Some of the hottest new apps in 2023 have been tools built on ChatGPT, Whisper, and Stable Diffusion. These new tools for generating text, transcribing audio, and generating images respectively have lead to a boom in innovation. Think what you want about the tech powering these tools, but never since 2008 have we seen more apps released that literally were not possible before.
But while it's great that companies like OpenAI have made APIs easy enough to use that basically anyone can build an app around it, I'd argue it's fundamentally problematic that so much of this has to happen off-device. It's problematic for Apple, but it's also problematic for users, and it would be good if the OS could make this better.
This is bad for Apple because the core technology powering the most innovative apps out there doesn't run on their devices; most apps use a web API which sends data over the network. Ideally for speed and privacy, these generative tasks would all be done locally.
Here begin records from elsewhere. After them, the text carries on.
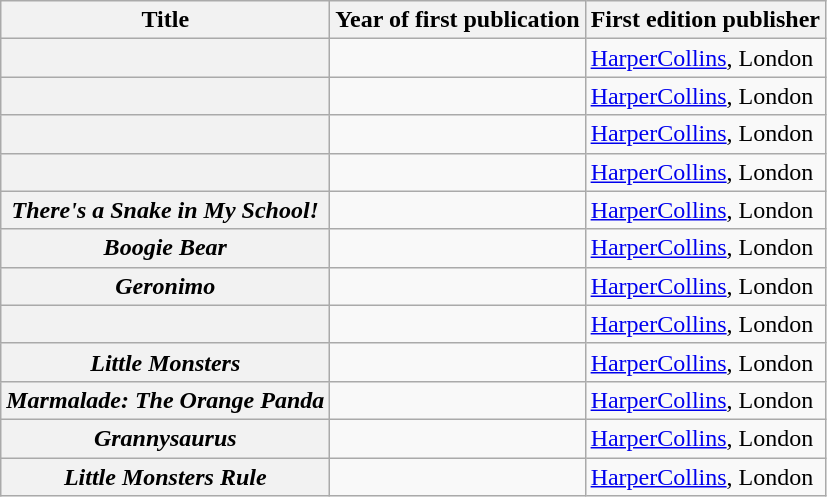
Marmalade: The Orange Panda (166, 400)
First edition publisher (705, 20)
Title (166, 20)
Geronimo (166, 286)
Little Monsters (166, 362)
Boogie Bear (166, 248)
Little Monsters Rule (166, 477)
Grannysaurus (166, 438)
There's a Snake in My School! (166, 210)
Year of first publication (458, 20)
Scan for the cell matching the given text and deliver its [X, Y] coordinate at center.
But I hear you! Stable Diffusion, Whisper, and Llama can run locally on your phone! True, although now we get into one of the issues with these local models: they're huge. I have 2 apps installed on my iPhone that use Whisper to transcribe audio to text. They're great, and they're pretty minimal apps, but these 2 apps alone (Transcriptionist and Aiko) use up 4.6GB of storage on my phone. That's a hell of a lot of space to be used by two apps where surely 90% of the code is the Whisper model they both use.
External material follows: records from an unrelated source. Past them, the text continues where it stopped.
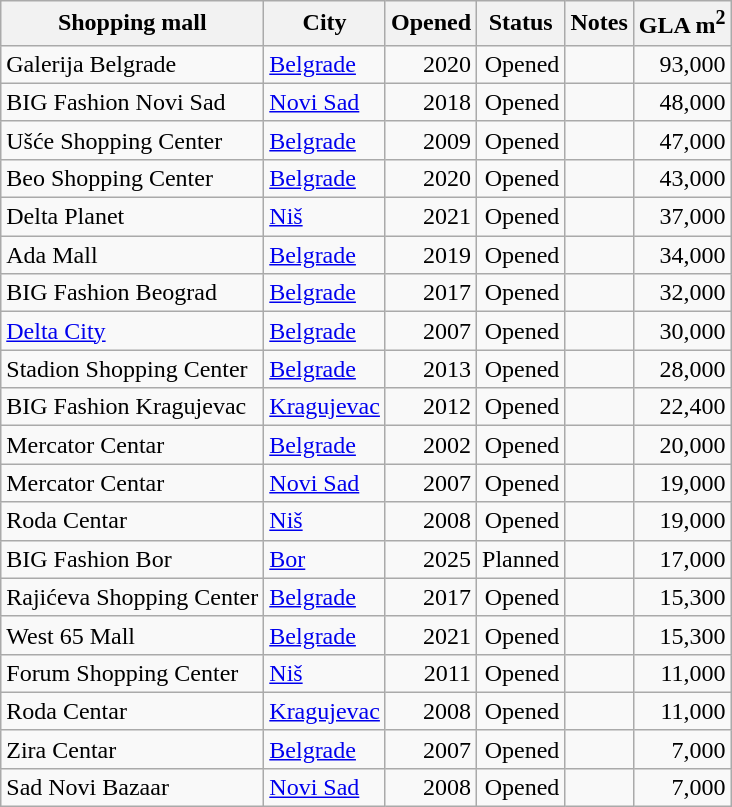
GLA m2 [682, 24]
28,000 [682, 369]
Stadion Shopping Center [132, 369]
Forum Shopping Center [132, 673]
20,000 [682, 445]
Rajićeva Shopping Center [132, 597]
32,000 [682, 293]
2025 [430, 559]
2018 [430, 102]
City [325, 24]
Shopping mall [132, 24]
Ušće Shopping Center [132, 140]
48,000 [682, 102]
Beo Shopping Center [132, 178]
43,000 [682, 178]
Sad Novi Bazaar [132, 787]
Delta Planet [132, 217]
2002 [430, 445]
34,000 [682, 255]
Ada Mall [132, 255]
BIG Fashion Novi Sad [132, 102]
Zira Centar [132, 749]
Bor [325, 559]
West 65 Mall [132, 635]
2011 [430, 673]
BIG Fashion Bor [132, 559]
BIG Fashion Kragujevac [132, 407]
2013 [430, 369]
17,000 [682, 559]
Planned [521, 559]
Notes [599, 24]
2019 [430, 255]
2012 [430, 407]
30,000 [682, 331]
2009 [430, 140]
Status [521, 24]
Delta City [132, 331]
37,000 [682, 217]
BIG Fashion Beograd [132, 293]
Galerija Belgrade [132, 64]
22,400 [682, 407]
47,000 [682, 140]
93,000 [682, 64]
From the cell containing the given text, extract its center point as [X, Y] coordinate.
My prediction: Advanced Siri
I think iOS 18 will feature some sort of advanced Siri functionality that will have these sorts of models built into the OS and app developers will be able to integrate to them using something like SiriKit. This will mean apps will be able to do more processing locally, that processing would be faster, their bundle sizes will be much smaller, and all apps can pull from the same models so you don't have to have a bunch of 2GB apps on your phone that all have the same models loaded in them.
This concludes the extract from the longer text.